To answer this question, we need to understand what each of these mutations does to the genetic code.

1. A change from TCA to TCG: This is a silent mutation. Both TCA and TCG code for the amino acid Serine. Therefore, this mutation is not likely to be deleterious.

2. A change from TAC to TAA: TAC codes for the amino acid Tyrosine, while TAA is a stop codon. This mutation would cause the protein to stop being synthesized prematurely, which could be very deleterious, especially if it occurs near the beginning of the open reading frame.

3. The insertion of an A near the end of the open reading frame: This is a frameshift mutation. It would cause all of the codons after the insertion to be read incorrectly, potentially altering many amino acids in the protein. However, since it occurs near the end of the open reading frame, it might not be as deleterious as a frameshift mutation occurring earlier in the sequence.

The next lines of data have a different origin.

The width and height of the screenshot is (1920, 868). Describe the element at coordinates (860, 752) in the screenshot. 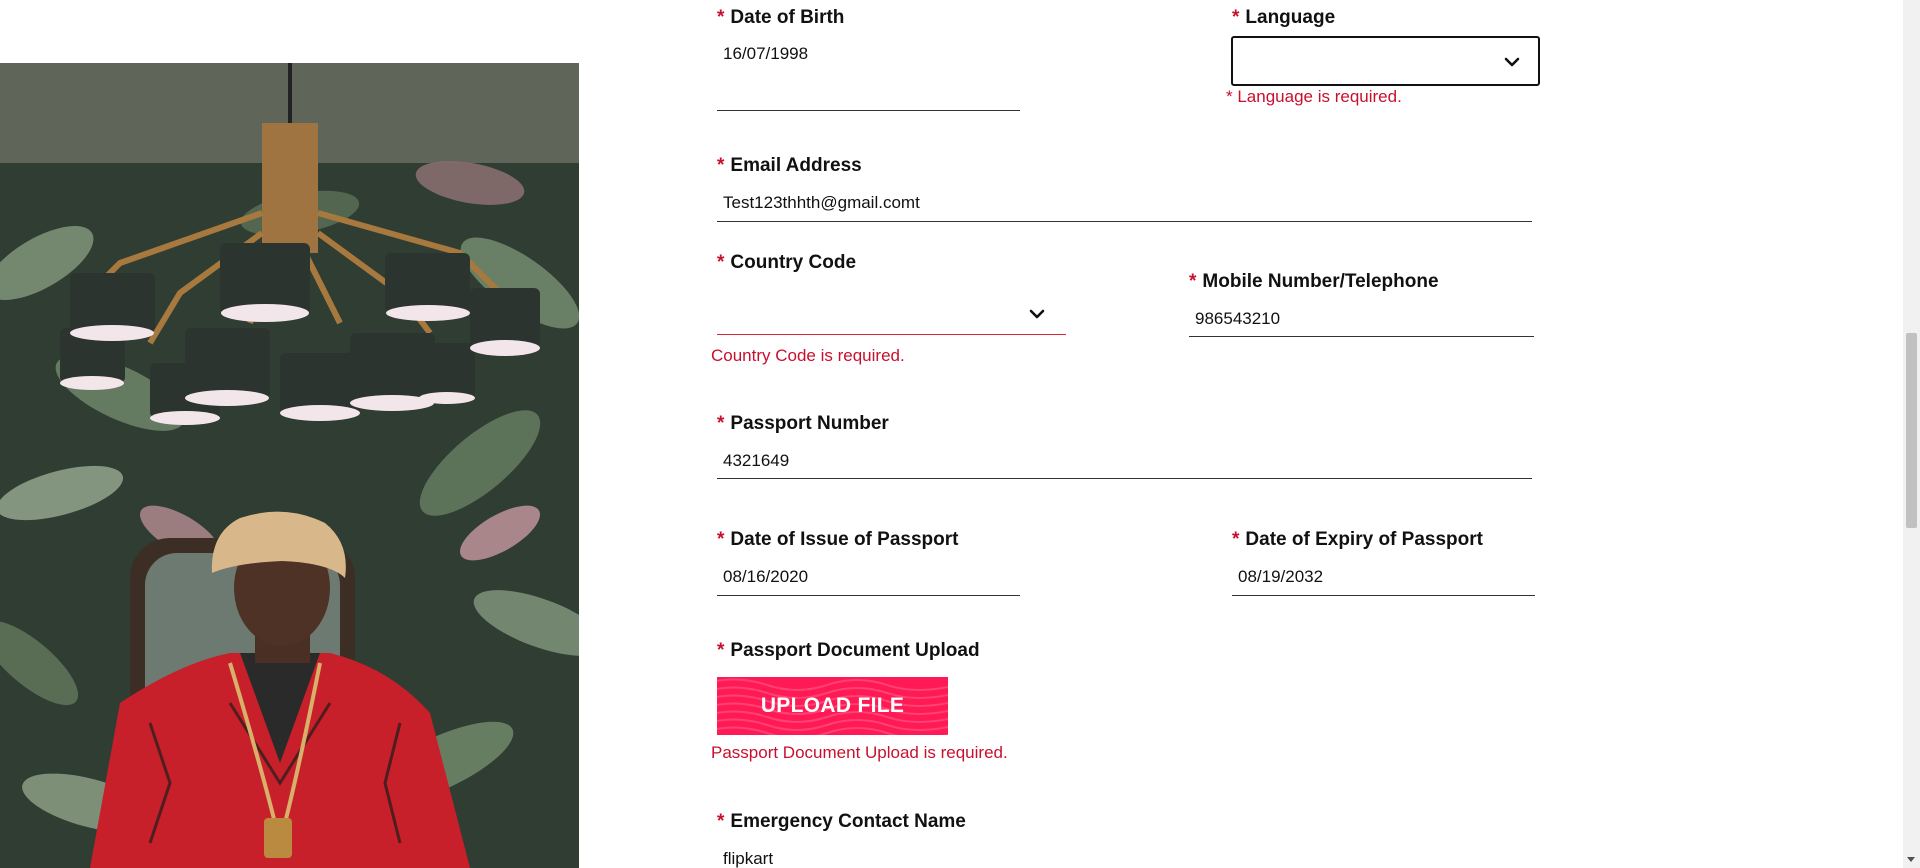

I see `passport-upload-error: Passport Document Upload is required.` at that location.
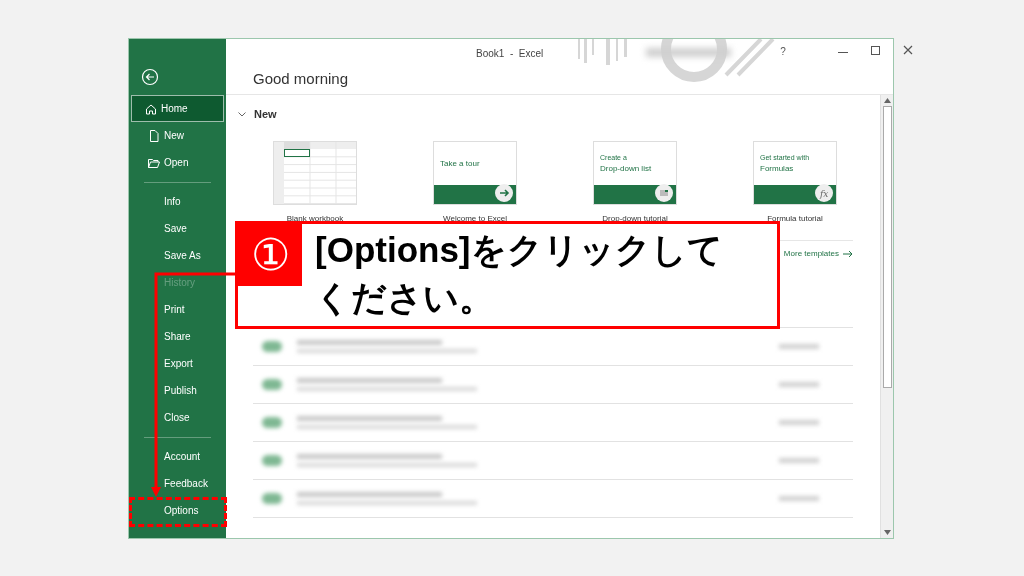 Image resolution: width=1024 pixels, height=576 pixels. I want to click on template-label: Drop-down tutorial, so click(635, 219).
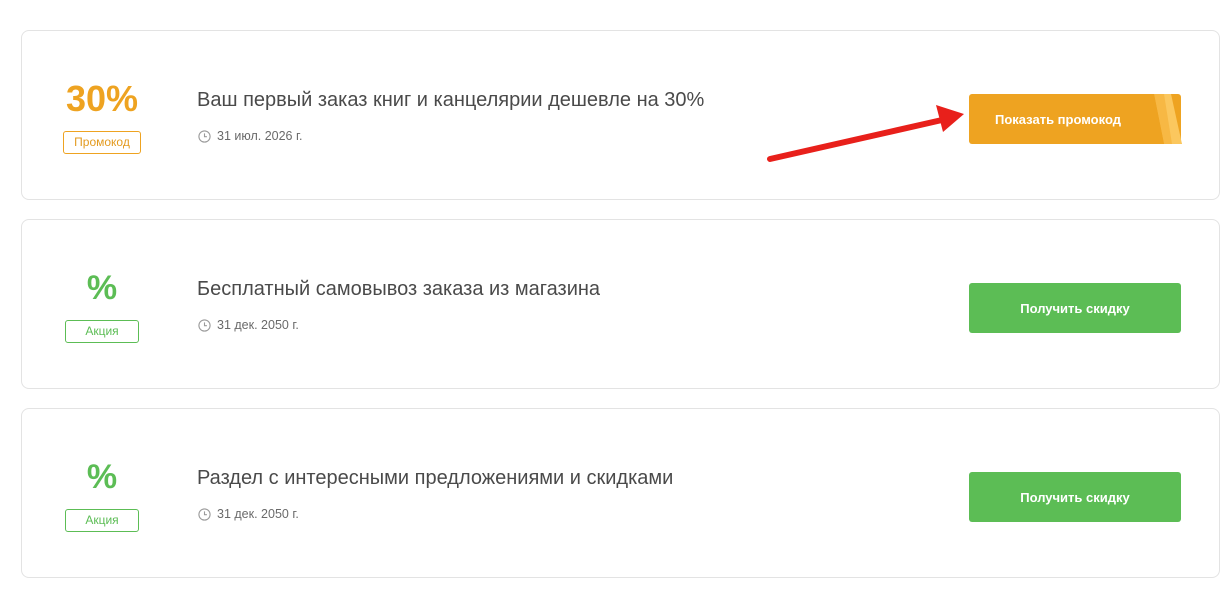  I want to click on promo-tag: Промокод, so click(102, 142).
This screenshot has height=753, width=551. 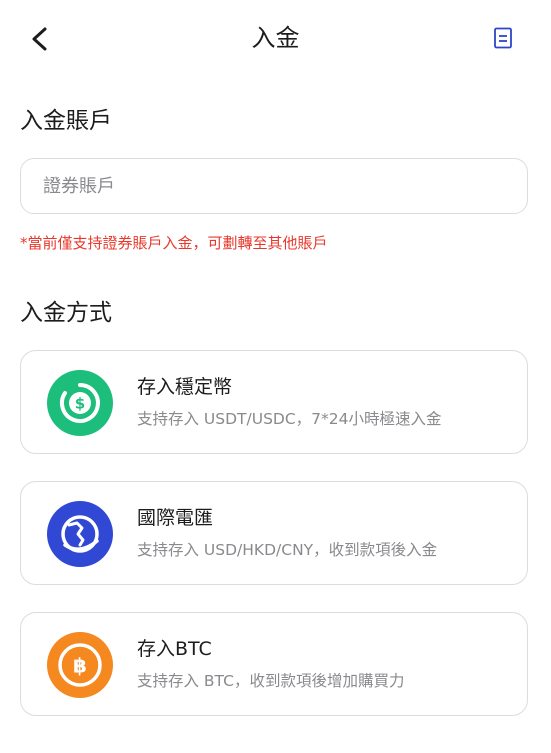 What do you see at coordinates (288, 550) in the screenshot?
I see `method-description: 支持存入 USD/HKD/CNY，收到款項後入金` at bounding box center [288, 550].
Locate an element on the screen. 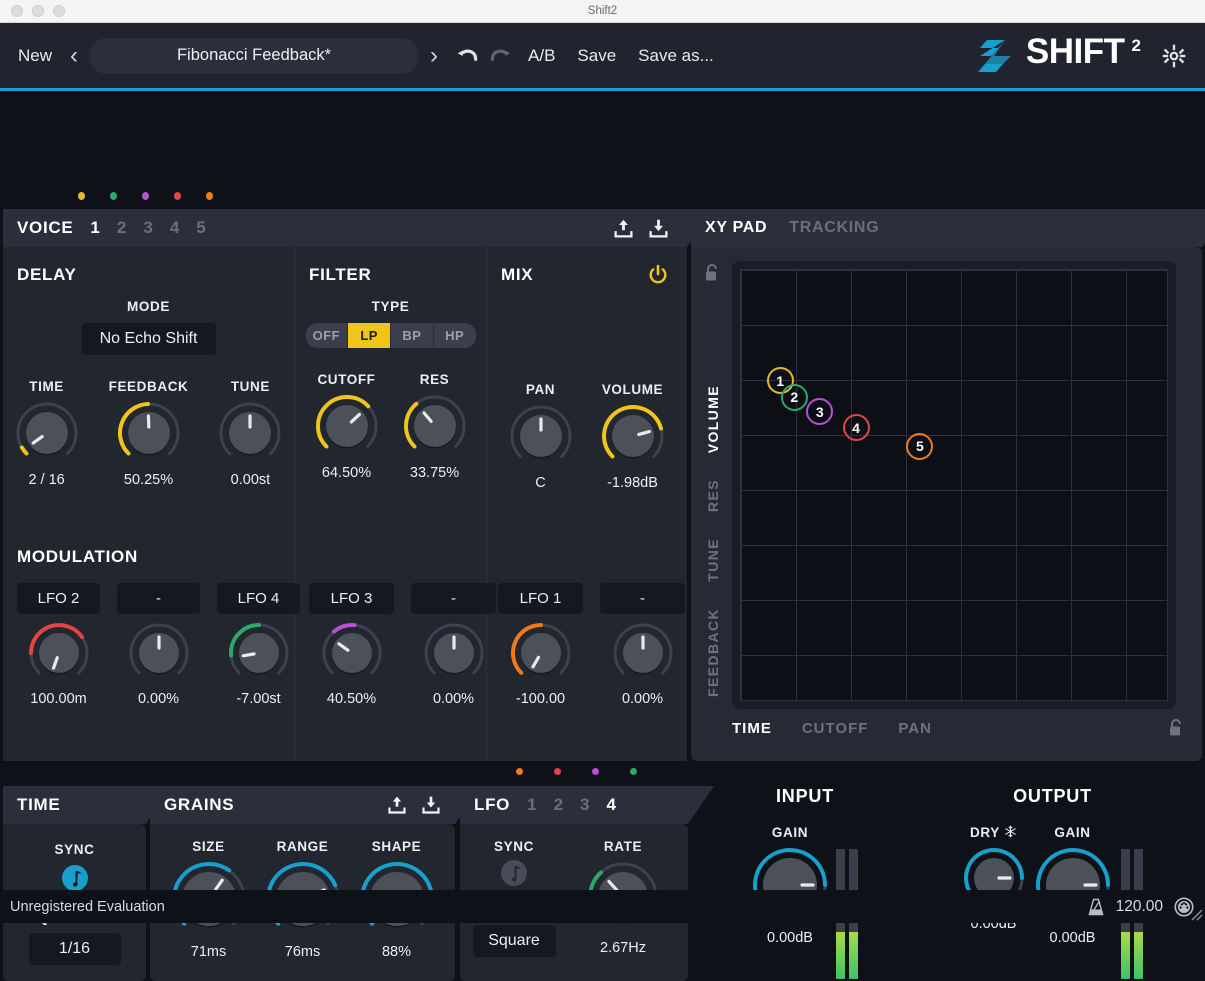 The height and width of the screenshot is (981, 1205). voice-tab-2: 2 is located at coordinates (122, 228).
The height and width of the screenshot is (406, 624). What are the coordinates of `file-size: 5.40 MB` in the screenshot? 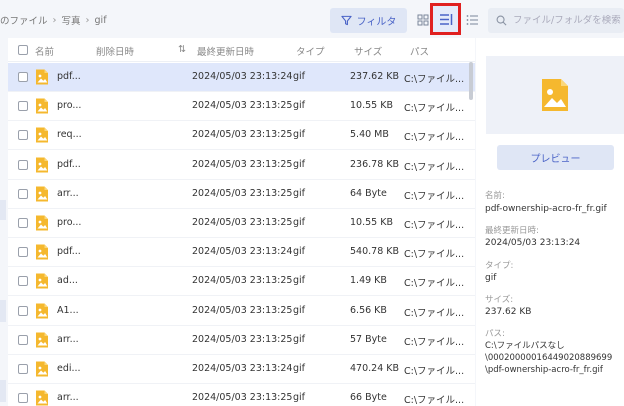 It's located at (370, 135).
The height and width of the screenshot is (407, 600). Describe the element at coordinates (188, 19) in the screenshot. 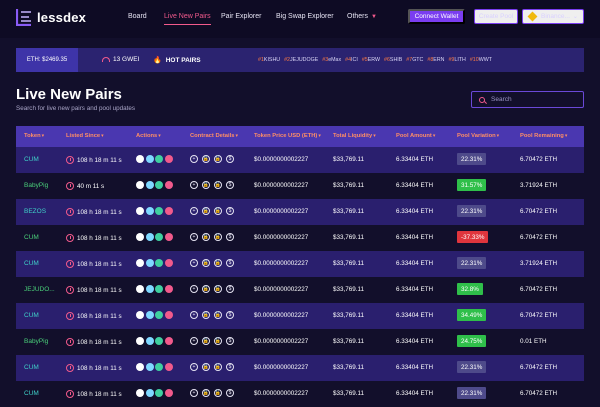

I see `nav-link-live-new-pairs: Live New Pairs` at that location.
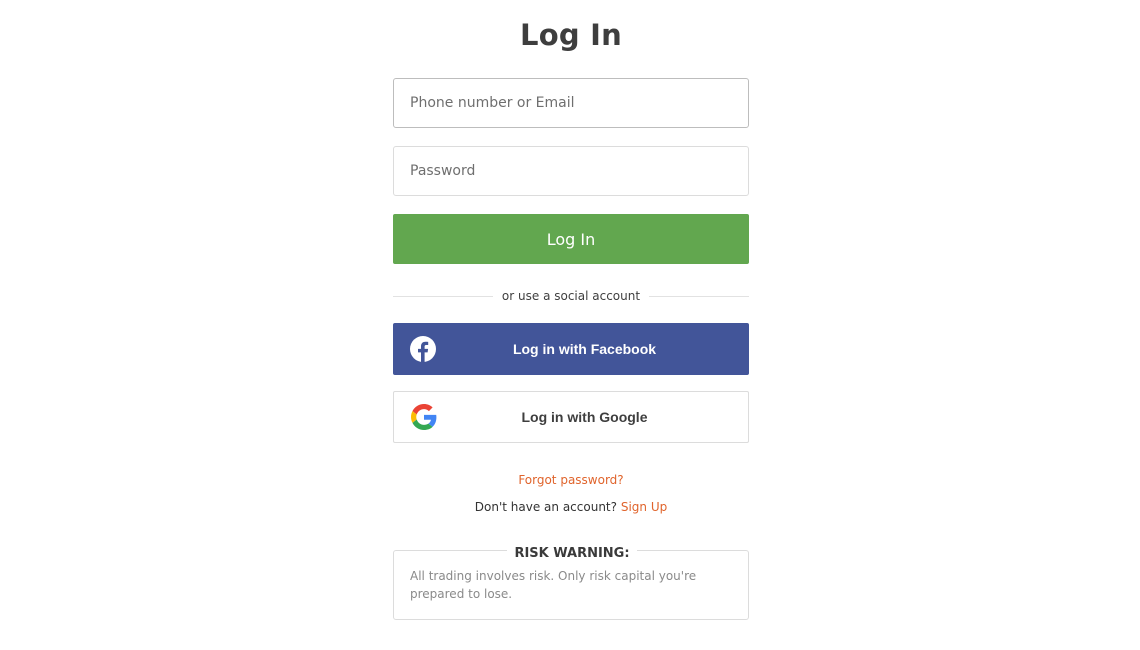  Describe the element at coordinates (571, 480) in the screenshot. I see `forgot-password-link: Forgot password?` at that location.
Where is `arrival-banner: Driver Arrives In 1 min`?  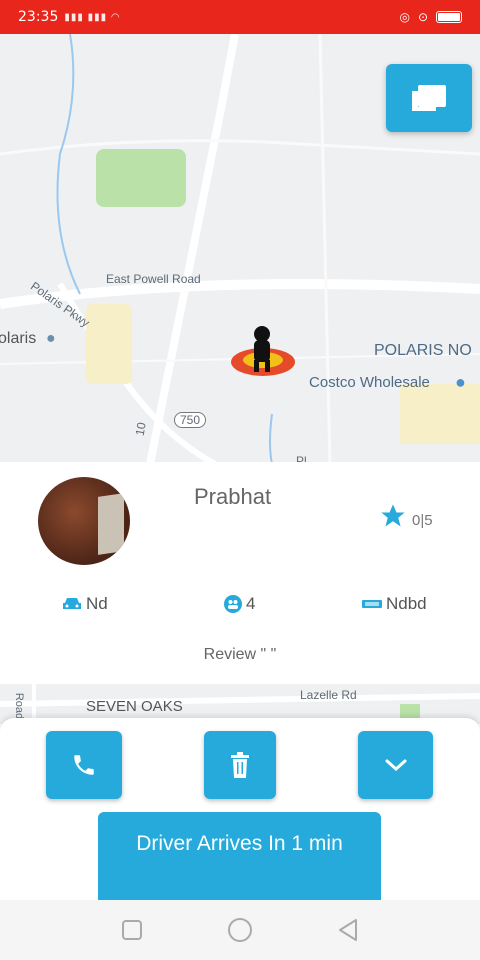
arrival-banner: Driver Arrives In 1 min is located at coordinates (240, 856).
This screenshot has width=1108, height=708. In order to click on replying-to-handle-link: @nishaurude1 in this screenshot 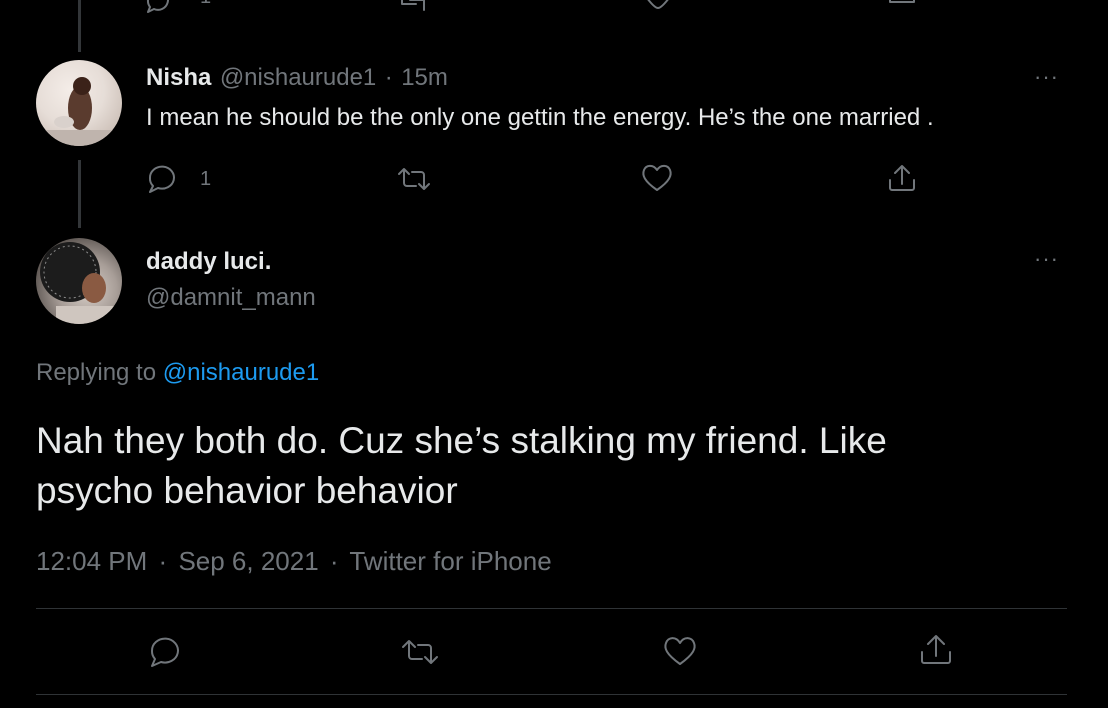, I will do `click(241, 372)`.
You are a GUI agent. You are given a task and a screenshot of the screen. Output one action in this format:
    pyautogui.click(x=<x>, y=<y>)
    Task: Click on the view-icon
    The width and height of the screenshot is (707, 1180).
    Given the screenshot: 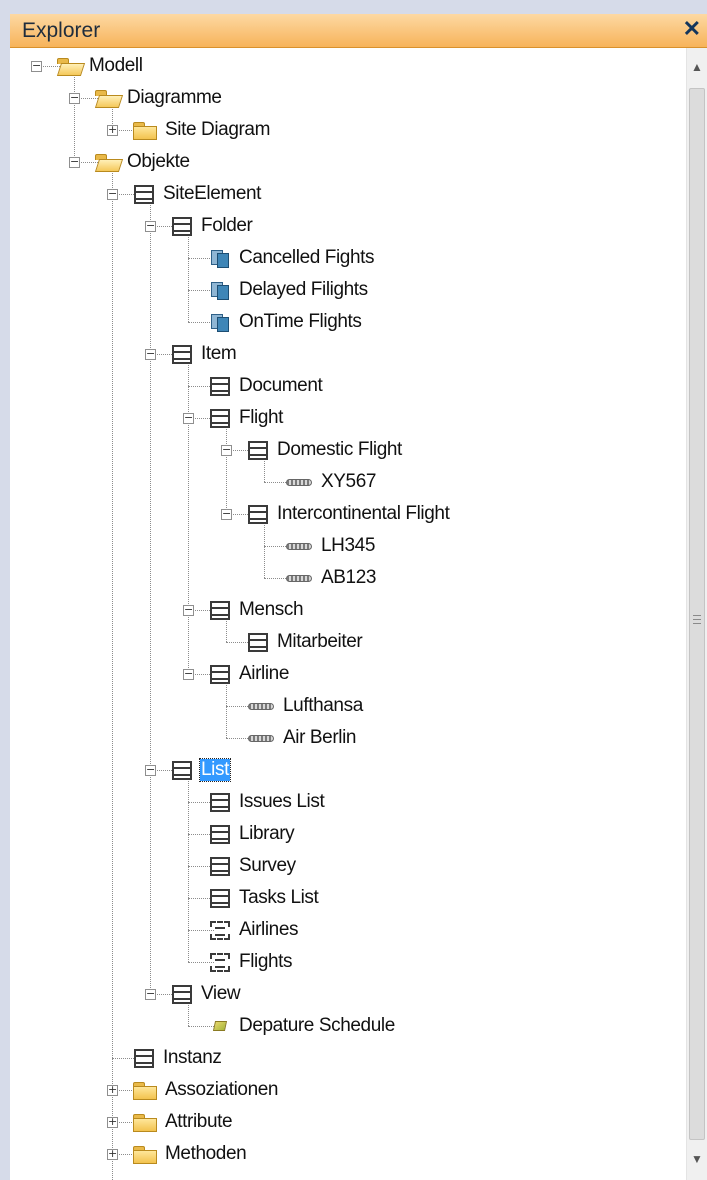 What is the action you would take?
    pyautogui.click(x=220, y=1026)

4. A change from TCT to CCT: TCT codes for the amino acid Serine, while CCT codes for Proline. This is a missense mutation, which changes one amino acid in the protein. The effect of this mutation would depend on the importance of the changed amino acid to the protein's function.

Based on this analysis, the mutation from TAC to TAA near the beginning of the open reading frame is likely the most deleterious, as it would cause the protein to stop being synthesized prematurely. The least deleterious is likely the change from TCA to TCG near the beginning of the open reading frame, as this is a silent mutation that does not change the amino acid sequence of the protein.